● **BRIEF**
Go through the entries below and print, exactly, the lines starting at the one with "You are a computer-use" and ending at the one with "Instruction: Click Grewe", keeping both ends and no others.

*** Opening of TASK MATERIAL ***

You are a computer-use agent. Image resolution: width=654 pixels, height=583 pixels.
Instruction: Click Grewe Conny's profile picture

*** Close of TASK MATERIAL ***
*** Opening of TASK MATERIAL ***

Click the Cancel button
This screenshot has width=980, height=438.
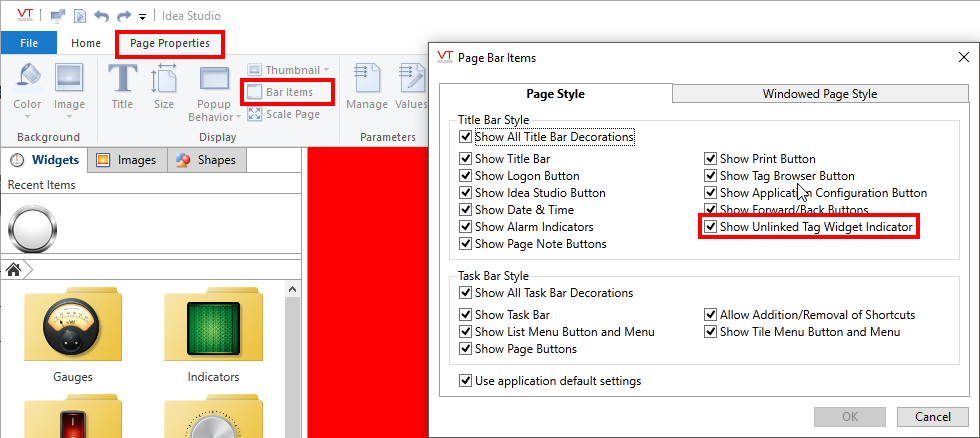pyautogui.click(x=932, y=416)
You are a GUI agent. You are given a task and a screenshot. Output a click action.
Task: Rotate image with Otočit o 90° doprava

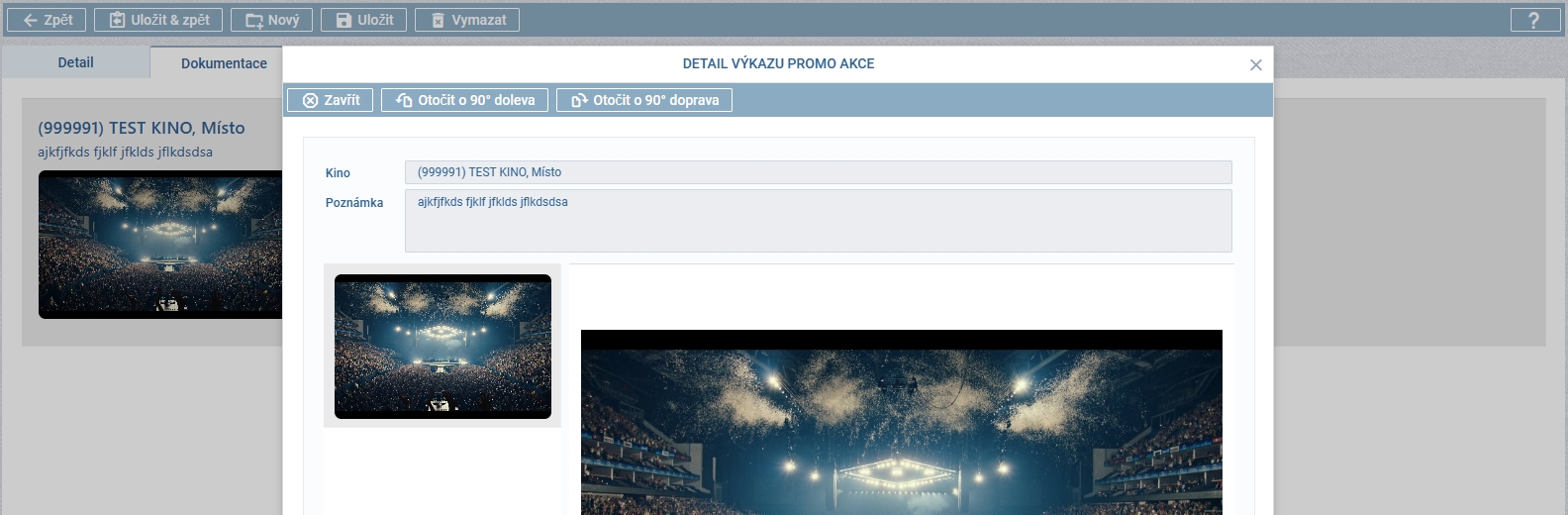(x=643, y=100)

*** Close of TASK MATERIAL ***

● **TASK OUTPUT**
You are a computer-use agent. Image resolution: width=654 pixels, height=583 pixels.
Instruction: Click Grewe Conny's profile picture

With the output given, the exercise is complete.